3.2
June 13, 2021

3 Reasons why it’s hard to stop Dieting.

Ninety-five percent of diets fail.

Knowing this, why do so many of us continue to diet and then blame ourselves when we inevitably fall off track?

Let’s talk about the three key reasons why we can’t get off the diet train.

1. False Sense of Control.

If the world feels out of our control, we turn to something we feel like we can control.

What is something within our control? Our diet and our body.

We get pleasure (small hits of dopamine) from planning out how we’ll eat perfectly and stick to our diet. We create a false sense of calm and convince ourselves that by sticking to our calories, macros, and meal plan that admits chaos, we can find and achieve order.

The problem here is that we’re not dealing with the real issue—the internal chaos.

When we learn how to self-regulate our inner world (our nervous system and subconscious beliefs), then there ceases to be internal chaos, and in doing so, we stop seeking to control our outer world. As I teach clients, we will never be free by implementing control.

2. False Promises. 

“Once I get to this place (goal weight and perfect diet), I’ll be worthy, lovable, and good enough.”

This is perfectionism.

If I am not lovable for who I am, I will become lovable for what I look like and what I can achieve.

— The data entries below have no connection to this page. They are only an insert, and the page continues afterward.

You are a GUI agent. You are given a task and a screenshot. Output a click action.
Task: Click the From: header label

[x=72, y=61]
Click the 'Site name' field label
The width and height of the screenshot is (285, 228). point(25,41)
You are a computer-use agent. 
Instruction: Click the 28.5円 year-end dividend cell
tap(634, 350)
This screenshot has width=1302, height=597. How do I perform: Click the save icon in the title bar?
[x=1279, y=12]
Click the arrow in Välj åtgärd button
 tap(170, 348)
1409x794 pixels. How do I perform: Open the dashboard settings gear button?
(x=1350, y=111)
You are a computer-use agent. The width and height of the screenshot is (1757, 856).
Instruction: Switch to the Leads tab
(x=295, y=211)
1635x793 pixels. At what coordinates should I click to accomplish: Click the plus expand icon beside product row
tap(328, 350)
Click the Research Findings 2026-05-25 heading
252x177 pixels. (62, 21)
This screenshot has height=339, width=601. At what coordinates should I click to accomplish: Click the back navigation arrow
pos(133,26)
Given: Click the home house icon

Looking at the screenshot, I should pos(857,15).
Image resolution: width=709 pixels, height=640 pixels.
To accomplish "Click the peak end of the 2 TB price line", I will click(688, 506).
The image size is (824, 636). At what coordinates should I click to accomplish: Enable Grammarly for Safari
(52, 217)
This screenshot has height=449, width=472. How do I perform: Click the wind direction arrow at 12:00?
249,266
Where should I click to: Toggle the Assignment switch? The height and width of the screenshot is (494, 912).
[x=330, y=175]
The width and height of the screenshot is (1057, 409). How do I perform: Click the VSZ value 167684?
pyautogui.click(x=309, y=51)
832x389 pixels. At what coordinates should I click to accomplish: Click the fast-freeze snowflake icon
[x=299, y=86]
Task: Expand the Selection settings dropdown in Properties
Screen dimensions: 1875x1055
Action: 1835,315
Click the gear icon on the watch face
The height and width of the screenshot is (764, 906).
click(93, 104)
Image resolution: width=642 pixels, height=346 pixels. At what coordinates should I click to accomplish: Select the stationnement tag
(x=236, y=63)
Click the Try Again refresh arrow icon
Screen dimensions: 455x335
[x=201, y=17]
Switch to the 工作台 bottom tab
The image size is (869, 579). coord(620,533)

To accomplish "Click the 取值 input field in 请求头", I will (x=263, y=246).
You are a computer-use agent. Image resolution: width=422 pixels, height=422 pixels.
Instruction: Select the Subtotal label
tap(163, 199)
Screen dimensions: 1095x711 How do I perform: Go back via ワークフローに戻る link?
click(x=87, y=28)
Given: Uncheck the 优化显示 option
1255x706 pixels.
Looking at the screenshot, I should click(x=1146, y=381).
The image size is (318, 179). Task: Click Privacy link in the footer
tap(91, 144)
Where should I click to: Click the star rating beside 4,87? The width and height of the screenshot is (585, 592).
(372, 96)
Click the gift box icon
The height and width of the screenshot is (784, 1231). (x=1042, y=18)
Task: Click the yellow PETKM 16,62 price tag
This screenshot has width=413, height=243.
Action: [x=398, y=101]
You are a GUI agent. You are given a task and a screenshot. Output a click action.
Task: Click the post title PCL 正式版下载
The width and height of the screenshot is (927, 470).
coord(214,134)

But perfection isn’t real and external perfection will never fill in an internal void (what dieting attempts to do), which means we’re chasing smoke.

When we inevitably fall short of eating and looking perfect (because we’re human), we think it’s that we just weren’t “perfect enough,” didn’t have enough willpower, and we blame ourselves and try again (the diet culture trap).

But we’re not broken: it’s the pursuit of perfection in the form of the perfect body and diet that is broken and in need of fixing.

One of the ways I work through this with clients is through achieving radical self-love.

Radical self-love is rejecting an oppressive culture that has deemed us unworthy and in need of fixing. A culture and a system that have ranked our value to the world based on the color of our skin, our gender, and our body shape.

If we stop ranking each other on worth and instead work to believe we’re enough as we are, then dieting and its false promises cease to appeal to us.

3. Release Responsibility.

We rob ourselves of the ability to truly live because we are waiting for the day when we’ve reached our dream body through our diet.

Dieting is releasing us of the responsibility for our happiness and our life right now because we refuse to show up fully, telling ourselves that one day we’ll do it.

“I can’t do x until I lose weight.”

“I can be x until I get my eating under control.”

Stop waiting on weight to start living.

What opportunities (career, family, friends, and so on) were missed while we obsessed about what we ate and what we looked like?

This is your permission slip to stop dieting and start eating and living intuitively.

Trust yourself and your body—only you know what you need. Not a diet.